Your objective: Report back each line of the records that contains the string "triangle".

Input data:
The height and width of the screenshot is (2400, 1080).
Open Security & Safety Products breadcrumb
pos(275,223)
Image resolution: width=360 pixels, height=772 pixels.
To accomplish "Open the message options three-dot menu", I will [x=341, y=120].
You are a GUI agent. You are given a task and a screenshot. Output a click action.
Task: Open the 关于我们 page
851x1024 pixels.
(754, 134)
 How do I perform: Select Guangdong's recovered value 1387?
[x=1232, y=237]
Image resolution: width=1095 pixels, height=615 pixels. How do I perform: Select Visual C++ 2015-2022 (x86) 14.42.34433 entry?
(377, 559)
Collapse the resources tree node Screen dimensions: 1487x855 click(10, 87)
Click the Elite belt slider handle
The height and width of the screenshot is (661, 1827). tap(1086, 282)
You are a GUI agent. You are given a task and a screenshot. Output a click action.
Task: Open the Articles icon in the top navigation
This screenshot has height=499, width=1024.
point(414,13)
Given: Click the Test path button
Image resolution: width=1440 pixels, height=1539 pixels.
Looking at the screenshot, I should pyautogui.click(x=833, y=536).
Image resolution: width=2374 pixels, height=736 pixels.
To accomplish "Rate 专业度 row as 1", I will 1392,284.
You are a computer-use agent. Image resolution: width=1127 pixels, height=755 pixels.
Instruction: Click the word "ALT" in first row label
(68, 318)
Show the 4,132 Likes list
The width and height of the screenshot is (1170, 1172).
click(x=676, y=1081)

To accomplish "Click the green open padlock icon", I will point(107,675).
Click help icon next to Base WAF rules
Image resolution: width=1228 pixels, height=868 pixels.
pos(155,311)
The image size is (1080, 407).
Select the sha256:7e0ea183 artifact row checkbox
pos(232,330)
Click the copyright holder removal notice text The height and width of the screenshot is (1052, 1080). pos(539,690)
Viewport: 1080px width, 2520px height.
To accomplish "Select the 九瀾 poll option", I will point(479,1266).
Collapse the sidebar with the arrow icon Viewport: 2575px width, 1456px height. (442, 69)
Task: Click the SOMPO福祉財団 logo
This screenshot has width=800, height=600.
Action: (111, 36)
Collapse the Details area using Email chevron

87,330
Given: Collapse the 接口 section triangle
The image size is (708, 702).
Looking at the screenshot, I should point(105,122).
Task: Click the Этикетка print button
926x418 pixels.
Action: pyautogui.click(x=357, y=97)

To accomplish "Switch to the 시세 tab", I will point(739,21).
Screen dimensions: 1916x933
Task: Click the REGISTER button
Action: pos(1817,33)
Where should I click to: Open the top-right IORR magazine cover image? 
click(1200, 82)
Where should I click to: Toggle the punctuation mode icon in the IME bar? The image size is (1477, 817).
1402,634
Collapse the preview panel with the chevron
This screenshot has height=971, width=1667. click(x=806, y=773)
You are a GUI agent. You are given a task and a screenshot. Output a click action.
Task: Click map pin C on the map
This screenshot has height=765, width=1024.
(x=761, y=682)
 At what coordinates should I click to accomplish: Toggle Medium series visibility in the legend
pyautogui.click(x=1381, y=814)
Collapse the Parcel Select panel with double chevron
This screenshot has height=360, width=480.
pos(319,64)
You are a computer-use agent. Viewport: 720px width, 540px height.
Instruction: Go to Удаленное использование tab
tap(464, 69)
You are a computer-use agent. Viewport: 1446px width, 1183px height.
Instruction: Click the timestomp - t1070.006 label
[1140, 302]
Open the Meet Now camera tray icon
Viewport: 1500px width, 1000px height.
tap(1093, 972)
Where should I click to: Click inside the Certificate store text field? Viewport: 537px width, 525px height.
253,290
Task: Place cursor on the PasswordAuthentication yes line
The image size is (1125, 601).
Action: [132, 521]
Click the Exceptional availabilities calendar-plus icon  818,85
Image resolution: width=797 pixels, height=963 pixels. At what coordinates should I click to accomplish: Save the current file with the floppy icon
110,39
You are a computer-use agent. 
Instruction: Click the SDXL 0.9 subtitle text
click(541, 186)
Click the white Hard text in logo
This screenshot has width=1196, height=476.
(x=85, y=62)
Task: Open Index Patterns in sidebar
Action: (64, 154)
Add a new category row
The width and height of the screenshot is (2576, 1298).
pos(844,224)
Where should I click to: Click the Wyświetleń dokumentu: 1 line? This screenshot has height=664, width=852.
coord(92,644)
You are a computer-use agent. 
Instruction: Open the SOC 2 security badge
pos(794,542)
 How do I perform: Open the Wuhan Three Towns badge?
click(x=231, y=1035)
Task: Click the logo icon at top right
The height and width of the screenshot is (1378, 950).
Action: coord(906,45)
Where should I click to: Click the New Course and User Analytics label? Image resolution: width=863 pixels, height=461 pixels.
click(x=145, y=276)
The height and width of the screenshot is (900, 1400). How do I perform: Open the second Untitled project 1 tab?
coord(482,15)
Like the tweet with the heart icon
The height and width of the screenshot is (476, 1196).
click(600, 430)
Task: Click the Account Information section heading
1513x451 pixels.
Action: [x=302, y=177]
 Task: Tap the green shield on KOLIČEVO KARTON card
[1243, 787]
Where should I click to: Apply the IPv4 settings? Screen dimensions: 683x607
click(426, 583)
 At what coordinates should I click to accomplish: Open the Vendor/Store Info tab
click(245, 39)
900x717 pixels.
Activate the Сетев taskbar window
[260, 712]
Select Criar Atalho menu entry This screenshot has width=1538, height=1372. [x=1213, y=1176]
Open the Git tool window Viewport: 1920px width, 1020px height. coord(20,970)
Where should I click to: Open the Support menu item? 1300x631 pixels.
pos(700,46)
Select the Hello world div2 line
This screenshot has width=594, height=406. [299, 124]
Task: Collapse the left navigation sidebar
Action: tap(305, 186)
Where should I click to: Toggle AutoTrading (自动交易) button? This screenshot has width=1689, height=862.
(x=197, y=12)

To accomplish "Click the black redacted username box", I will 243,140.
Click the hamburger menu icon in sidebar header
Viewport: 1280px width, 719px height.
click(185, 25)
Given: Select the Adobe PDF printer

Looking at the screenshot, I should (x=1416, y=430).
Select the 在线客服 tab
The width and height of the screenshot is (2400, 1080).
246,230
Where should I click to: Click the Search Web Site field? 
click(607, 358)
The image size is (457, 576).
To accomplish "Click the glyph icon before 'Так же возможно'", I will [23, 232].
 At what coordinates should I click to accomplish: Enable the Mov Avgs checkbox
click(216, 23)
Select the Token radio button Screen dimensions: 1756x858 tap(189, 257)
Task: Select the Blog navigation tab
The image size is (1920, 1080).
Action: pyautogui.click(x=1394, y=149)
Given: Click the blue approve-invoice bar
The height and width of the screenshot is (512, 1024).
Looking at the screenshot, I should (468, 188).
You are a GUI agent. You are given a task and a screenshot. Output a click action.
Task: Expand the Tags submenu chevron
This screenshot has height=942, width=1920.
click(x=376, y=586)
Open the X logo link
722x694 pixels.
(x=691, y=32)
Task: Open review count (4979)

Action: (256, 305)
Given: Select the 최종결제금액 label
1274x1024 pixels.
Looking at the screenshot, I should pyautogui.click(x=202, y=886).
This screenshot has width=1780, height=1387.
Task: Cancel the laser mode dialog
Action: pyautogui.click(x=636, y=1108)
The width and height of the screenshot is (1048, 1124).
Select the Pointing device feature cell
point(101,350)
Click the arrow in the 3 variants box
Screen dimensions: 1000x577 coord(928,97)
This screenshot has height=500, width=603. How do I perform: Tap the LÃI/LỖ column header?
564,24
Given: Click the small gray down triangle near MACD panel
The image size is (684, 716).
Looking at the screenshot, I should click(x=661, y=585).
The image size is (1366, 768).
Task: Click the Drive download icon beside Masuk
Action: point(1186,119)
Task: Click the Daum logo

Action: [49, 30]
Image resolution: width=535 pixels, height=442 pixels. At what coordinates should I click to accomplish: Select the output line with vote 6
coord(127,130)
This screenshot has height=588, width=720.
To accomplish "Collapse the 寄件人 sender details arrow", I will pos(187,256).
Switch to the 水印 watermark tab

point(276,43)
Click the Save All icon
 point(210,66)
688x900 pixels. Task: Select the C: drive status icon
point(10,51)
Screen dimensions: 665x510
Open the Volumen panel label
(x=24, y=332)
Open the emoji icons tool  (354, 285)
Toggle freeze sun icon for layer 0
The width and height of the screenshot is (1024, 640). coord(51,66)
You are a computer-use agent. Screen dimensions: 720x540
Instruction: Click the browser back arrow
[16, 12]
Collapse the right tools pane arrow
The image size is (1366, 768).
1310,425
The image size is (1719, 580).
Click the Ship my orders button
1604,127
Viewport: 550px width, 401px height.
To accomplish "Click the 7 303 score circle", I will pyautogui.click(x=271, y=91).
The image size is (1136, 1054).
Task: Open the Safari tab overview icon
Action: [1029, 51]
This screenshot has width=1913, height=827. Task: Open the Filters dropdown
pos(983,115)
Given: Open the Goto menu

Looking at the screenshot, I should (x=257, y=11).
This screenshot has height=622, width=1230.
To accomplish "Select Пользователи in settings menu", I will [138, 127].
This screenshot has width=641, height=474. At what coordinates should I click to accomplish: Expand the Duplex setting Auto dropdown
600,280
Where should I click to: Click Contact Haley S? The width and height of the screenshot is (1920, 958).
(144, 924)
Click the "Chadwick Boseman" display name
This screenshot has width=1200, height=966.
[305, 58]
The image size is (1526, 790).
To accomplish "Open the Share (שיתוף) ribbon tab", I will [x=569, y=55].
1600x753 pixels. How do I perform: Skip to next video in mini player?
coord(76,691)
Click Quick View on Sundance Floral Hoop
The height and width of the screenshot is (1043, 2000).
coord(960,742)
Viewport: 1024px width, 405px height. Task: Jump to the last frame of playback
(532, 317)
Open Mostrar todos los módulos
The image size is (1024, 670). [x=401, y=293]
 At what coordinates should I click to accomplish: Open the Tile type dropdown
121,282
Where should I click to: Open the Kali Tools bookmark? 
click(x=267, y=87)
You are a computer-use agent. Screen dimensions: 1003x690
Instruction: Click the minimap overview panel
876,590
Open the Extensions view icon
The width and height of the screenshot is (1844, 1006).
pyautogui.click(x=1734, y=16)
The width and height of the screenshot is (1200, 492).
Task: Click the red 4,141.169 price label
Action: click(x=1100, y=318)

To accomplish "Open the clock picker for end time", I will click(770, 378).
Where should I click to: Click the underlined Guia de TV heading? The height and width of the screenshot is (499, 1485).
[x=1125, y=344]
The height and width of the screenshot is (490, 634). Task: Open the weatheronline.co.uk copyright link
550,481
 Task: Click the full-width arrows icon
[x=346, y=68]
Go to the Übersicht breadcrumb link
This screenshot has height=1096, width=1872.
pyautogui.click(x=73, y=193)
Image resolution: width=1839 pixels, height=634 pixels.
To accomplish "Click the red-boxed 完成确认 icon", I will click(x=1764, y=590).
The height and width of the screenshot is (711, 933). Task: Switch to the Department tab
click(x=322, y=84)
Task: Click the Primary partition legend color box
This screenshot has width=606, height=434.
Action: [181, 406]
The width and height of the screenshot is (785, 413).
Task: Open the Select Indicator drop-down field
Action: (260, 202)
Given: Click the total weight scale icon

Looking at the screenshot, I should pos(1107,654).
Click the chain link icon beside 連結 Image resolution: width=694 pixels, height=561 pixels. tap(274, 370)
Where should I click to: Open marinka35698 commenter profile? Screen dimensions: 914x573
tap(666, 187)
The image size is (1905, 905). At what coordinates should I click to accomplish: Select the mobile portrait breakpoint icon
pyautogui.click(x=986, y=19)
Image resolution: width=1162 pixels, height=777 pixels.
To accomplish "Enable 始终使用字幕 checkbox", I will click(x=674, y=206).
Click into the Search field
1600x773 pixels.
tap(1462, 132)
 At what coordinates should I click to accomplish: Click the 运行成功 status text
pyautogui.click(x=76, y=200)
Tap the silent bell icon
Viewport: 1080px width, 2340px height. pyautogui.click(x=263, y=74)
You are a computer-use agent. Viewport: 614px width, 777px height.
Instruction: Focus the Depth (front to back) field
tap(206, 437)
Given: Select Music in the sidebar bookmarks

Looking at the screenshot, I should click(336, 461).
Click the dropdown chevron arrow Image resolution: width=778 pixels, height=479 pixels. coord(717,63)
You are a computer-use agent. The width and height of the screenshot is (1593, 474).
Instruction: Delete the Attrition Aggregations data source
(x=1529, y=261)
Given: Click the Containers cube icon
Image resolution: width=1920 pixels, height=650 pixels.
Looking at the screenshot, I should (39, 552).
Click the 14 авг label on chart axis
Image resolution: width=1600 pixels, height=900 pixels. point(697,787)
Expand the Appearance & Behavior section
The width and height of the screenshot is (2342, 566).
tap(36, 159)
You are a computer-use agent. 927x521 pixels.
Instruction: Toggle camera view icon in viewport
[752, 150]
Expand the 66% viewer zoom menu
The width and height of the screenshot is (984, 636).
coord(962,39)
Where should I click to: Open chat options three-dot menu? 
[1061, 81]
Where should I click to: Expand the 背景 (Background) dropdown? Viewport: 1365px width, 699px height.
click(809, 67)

Result of the task:
Given: Collapse the 接口 section triangle
Given: Click the small gray down triangle near MACD panel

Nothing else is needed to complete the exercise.